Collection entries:
-=-=-

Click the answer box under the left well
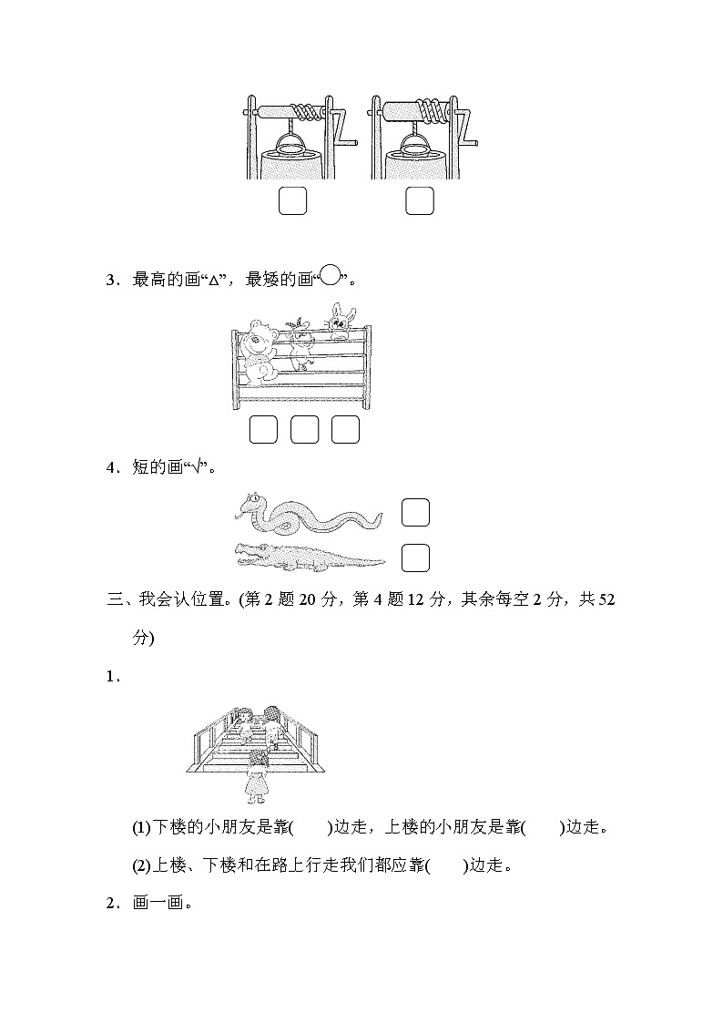292,201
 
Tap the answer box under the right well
420,201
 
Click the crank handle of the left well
342,129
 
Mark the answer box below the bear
263,429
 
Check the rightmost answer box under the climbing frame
345,429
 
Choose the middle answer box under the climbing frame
304,429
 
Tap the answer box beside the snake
415,513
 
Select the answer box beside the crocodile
415,557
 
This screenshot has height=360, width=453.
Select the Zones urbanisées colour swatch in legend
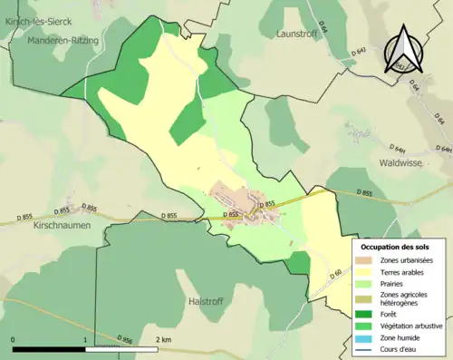369,261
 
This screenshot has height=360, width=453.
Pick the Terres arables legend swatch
369,274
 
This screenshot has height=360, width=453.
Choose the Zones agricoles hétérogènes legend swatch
369,299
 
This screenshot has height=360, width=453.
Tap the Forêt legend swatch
369,316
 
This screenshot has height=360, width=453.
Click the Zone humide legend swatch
369,338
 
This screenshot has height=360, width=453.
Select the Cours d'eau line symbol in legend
369,351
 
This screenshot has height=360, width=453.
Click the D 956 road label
124,338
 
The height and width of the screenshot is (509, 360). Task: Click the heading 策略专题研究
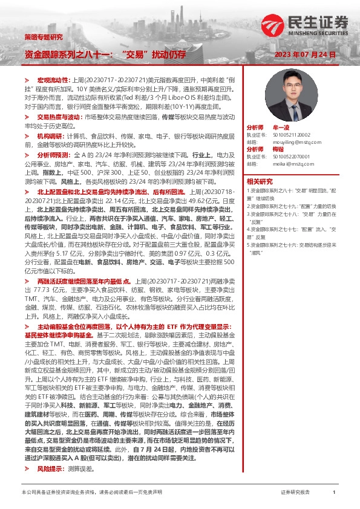click(x=42, y=37)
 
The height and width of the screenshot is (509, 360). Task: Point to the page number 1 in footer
click(x=334, y=493)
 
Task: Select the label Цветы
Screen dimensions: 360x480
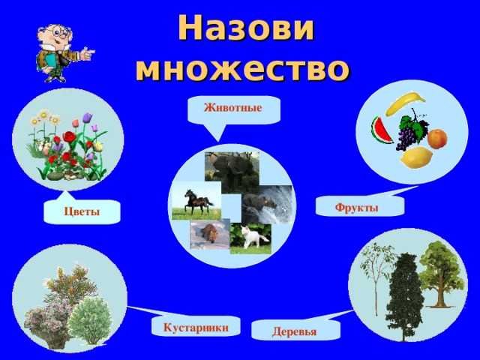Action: click(x=82, y=212)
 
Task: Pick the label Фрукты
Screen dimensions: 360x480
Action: click(x=356, y=207)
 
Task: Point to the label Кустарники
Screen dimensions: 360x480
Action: click(x=196, y=326)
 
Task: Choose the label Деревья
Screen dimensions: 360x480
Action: click(x=295, y=331)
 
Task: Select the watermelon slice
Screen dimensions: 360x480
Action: click(x=382, y=129)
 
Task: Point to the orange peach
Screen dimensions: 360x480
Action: click(x=436, y=138)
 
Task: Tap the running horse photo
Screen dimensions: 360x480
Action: click(x=196, y=200)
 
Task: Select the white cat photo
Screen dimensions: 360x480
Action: click(x=251, y=238)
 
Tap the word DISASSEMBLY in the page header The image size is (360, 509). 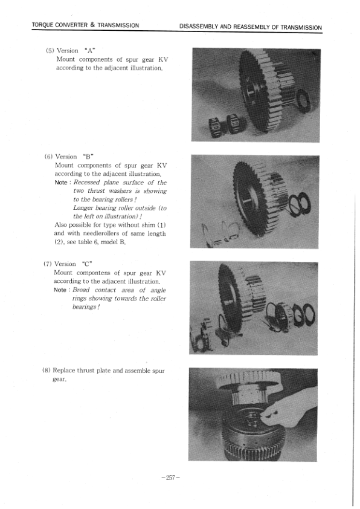click(201, 27)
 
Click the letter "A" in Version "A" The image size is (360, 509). click(94, 51)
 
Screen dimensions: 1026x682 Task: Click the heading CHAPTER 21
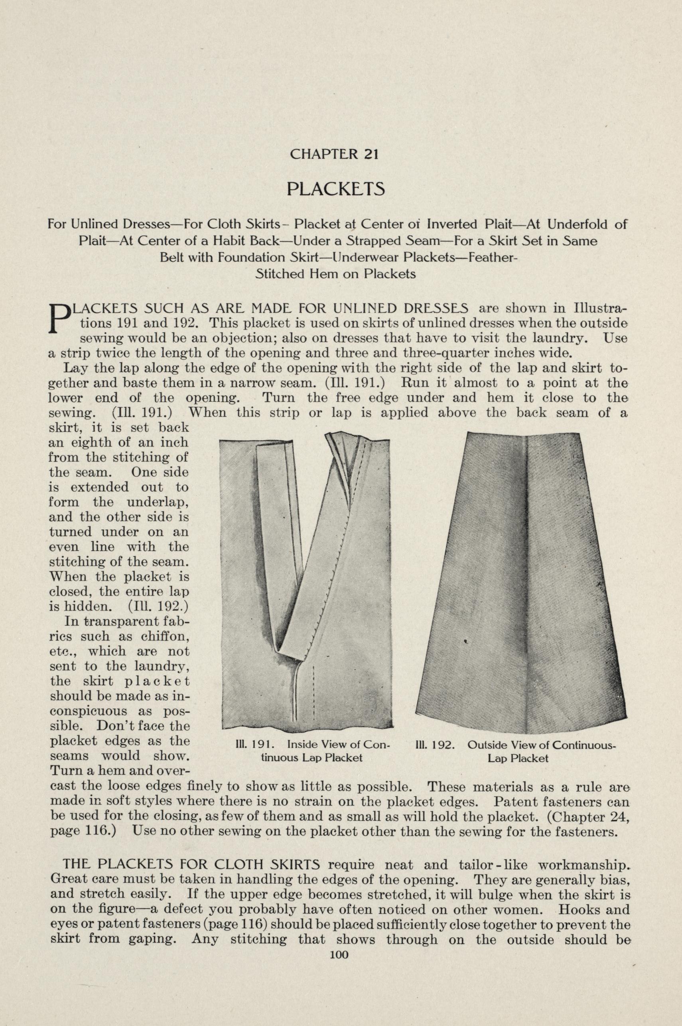333,154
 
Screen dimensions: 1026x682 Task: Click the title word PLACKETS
335,189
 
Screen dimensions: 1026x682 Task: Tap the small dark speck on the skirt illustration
466,641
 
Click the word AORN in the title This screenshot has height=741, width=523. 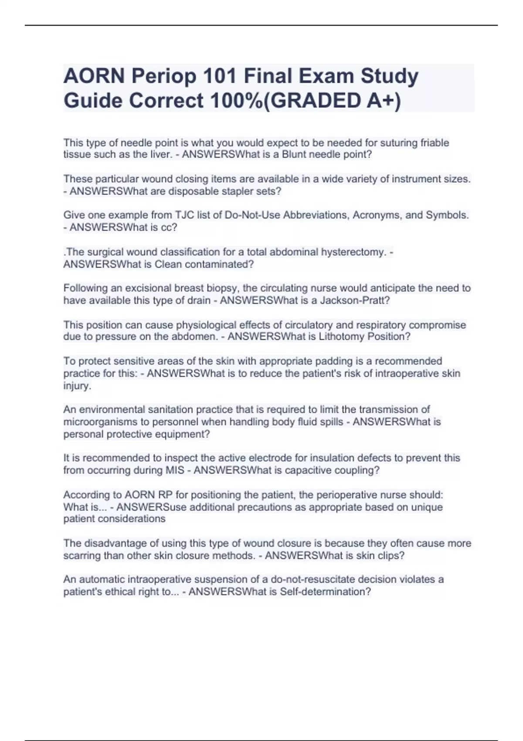pos(93,76)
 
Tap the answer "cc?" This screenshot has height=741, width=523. pos(169,228)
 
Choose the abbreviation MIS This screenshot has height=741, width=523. pos(175,470)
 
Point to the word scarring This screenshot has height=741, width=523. pos(82,556)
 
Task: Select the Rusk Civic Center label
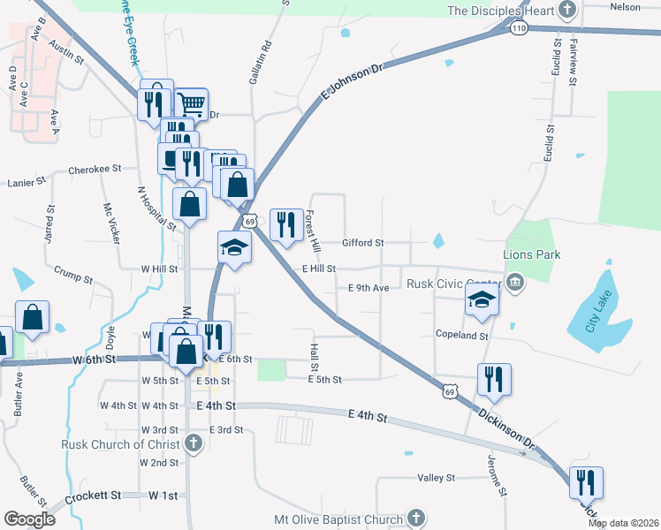tap(454, 284)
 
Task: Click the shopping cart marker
tap(191, 103)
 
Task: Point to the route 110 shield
tap(518, 28)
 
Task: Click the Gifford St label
tap(363, 242)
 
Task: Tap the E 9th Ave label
tap(368, 288)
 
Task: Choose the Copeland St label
tap(461, 336)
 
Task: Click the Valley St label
tap(436, 478)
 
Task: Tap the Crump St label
tap(72, 278)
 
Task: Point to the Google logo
tap(29, 519)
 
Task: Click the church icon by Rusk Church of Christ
tap(194, 444)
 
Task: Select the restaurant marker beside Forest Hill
tap(284, 225)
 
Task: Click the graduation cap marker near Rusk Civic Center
tap(482, 300)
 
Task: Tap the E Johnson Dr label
tap(353, 80)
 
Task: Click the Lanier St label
tap(27, 182)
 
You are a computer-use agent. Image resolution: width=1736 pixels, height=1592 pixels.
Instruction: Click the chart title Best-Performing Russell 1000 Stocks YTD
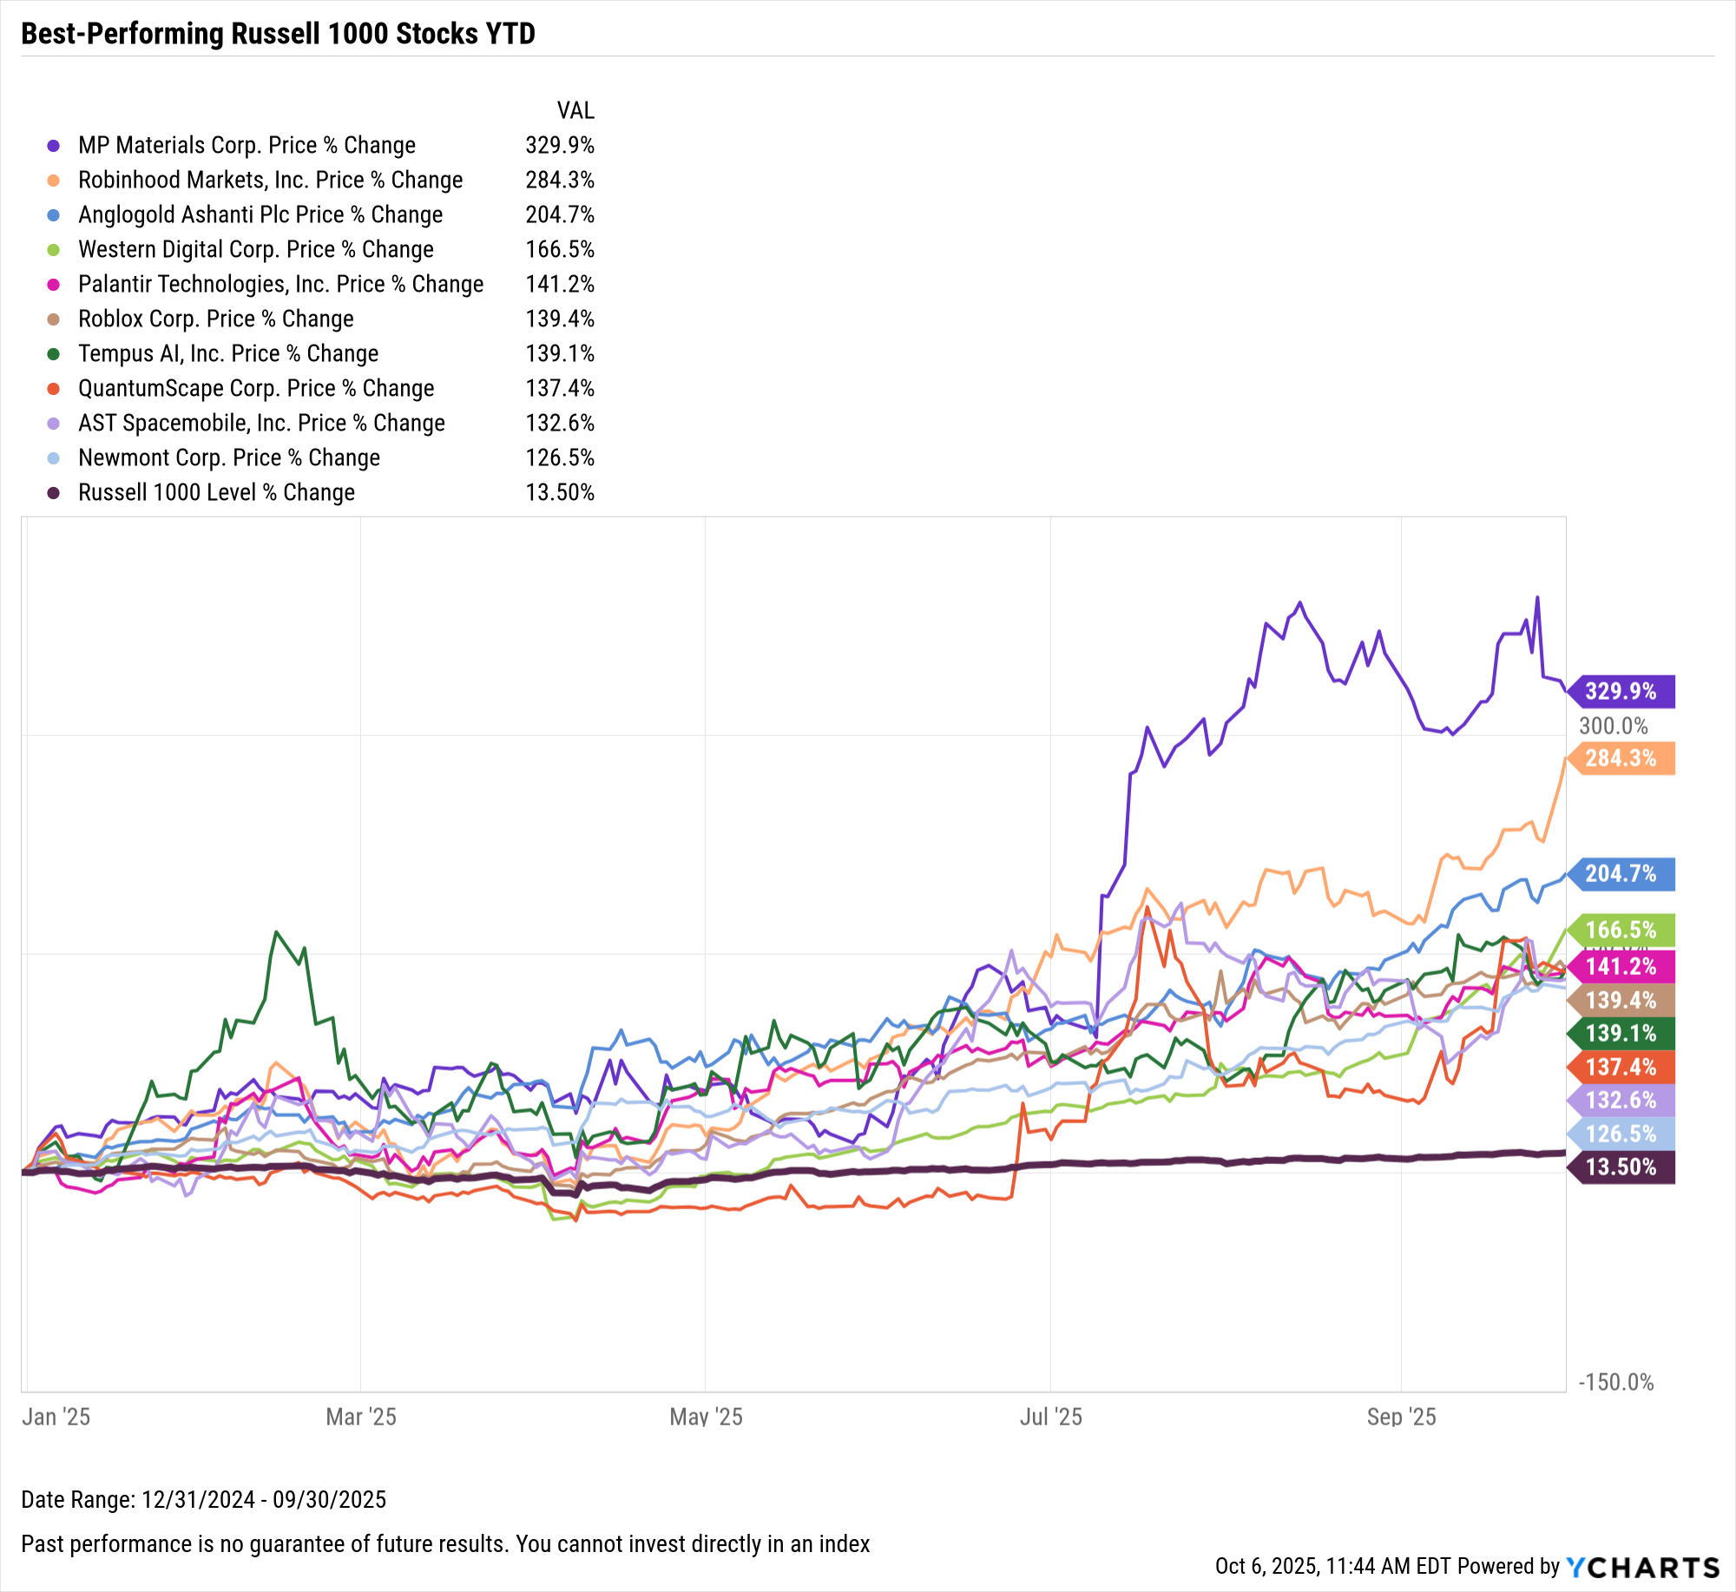pyautogui.click(x=278, y=34)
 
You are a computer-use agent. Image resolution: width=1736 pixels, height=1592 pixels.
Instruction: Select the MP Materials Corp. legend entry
pyautogui.click(x=247, y=145)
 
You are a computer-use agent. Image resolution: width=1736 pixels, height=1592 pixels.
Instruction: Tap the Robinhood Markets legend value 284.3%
pyautogui.click(x=559, y=180)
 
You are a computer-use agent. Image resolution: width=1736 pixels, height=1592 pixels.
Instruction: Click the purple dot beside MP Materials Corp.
pyautogui.click(x=54, y=146)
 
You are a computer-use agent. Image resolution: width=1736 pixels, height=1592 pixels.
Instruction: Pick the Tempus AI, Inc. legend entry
pyautogui.click(x=227, y=353)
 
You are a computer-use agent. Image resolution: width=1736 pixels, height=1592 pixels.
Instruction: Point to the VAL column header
pyautogui.click(x=575, y=110)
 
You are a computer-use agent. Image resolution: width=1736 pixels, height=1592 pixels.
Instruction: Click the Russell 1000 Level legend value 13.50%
pyautogui.click(x=559, y=492)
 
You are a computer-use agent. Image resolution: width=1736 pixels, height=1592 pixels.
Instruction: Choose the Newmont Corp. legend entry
pyautogui.click(x=228, y=457)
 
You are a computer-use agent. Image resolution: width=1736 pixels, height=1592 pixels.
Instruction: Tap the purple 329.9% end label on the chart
pyautogui.click(x=1621, y=691)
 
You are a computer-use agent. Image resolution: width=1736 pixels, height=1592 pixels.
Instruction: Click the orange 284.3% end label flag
pyautogui.click(x=1621, y=758)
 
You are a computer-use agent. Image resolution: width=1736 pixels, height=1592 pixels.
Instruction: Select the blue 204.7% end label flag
pyautogui.click(x=1621, y=873)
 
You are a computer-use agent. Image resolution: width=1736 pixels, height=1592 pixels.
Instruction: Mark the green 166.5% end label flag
pyautogui.click(x=1621, y=930)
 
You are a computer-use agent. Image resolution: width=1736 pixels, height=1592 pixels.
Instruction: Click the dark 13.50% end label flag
pyautogui.click(x=1621, y=1167)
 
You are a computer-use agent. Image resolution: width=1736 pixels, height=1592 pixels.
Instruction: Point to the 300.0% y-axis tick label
pyautogui.click(x=1613, y=726)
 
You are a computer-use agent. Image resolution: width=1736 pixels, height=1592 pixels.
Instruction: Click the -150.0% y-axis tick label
pyautogui.click(x=1615, y=1382)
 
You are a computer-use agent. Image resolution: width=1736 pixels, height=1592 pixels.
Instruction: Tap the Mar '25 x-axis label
pyautogui.click(x=361, y=1417)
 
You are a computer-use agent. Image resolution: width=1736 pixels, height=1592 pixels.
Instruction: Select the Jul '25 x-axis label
pyautogui.click(x=1050, y=1417)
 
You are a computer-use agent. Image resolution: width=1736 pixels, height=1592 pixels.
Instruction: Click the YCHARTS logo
pyautogui.click(x=1642, y=1567)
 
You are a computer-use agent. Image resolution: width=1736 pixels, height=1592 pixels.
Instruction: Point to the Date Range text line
pyautogui.click(x=203, y=1499)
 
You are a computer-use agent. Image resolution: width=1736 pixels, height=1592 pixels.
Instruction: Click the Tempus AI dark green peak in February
pyautogui.click(x=276, y=932)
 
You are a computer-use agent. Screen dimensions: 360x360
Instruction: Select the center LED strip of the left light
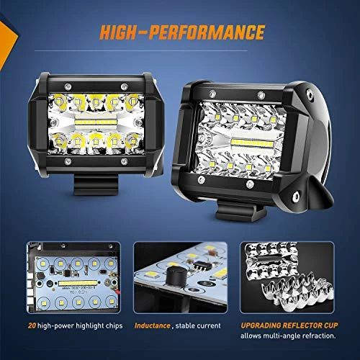[x=94, y=114]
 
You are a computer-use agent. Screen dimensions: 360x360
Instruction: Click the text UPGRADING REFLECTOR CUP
[x=283, y=325]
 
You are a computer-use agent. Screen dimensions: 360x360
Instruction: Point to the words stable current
[x=197, y=326]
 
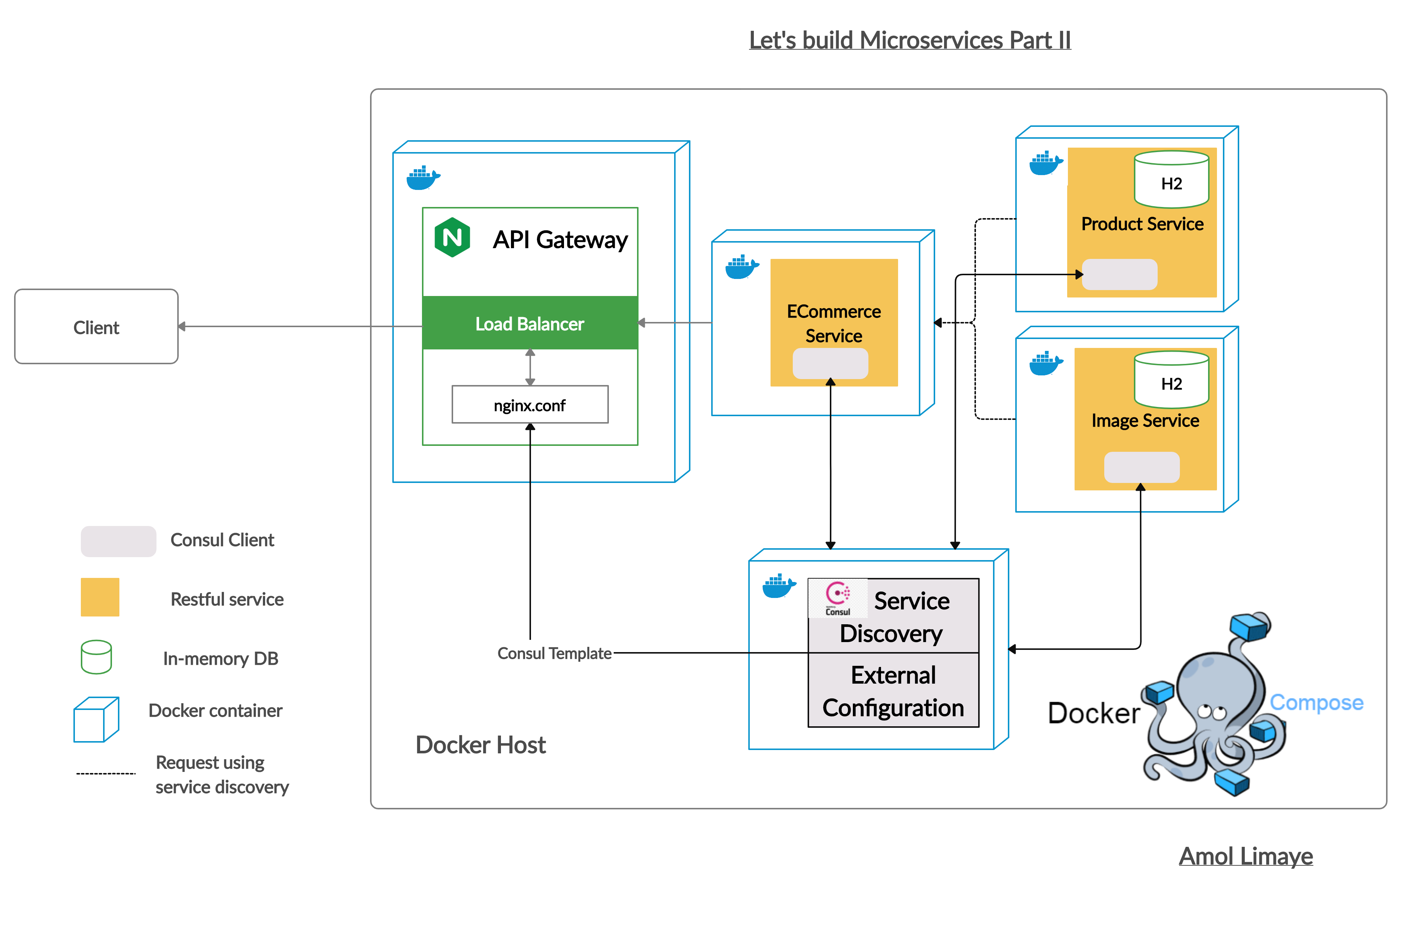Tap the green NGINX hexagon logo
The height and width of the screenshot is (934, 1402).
click(452, 237)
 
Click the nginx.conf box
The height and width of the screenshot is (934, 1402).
click(530, 405)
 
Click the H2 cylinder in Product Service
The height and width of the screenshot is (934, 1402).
click(1171, 179)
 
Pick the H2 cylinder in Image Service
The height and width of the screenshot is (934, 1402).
click(1171, 379)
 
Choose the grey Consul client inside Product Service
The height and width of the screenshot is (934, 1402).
click(1119, 274)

-=-=-

JOB:
Reproduce the lines of the listing word for word, starting at the line that contains "Task: Click the Gifford St label" and ending at the line that contains "tap(29, 519)".

SOLUTION TO THIS PROBLEM:
Task: Click the Gifford St label
tap(363, 242)
 
Task: Tap the E 9th Ave label
tap(368, 288)
 
Task: Choose the Copeland St label
tap(461, 336)
 
Task: Click the Valley St label
tap(436, 478)
 
Task: Tap the Crump St label
tap(72, 278)
 
Task: Point to the Google logo
tap(29, 519)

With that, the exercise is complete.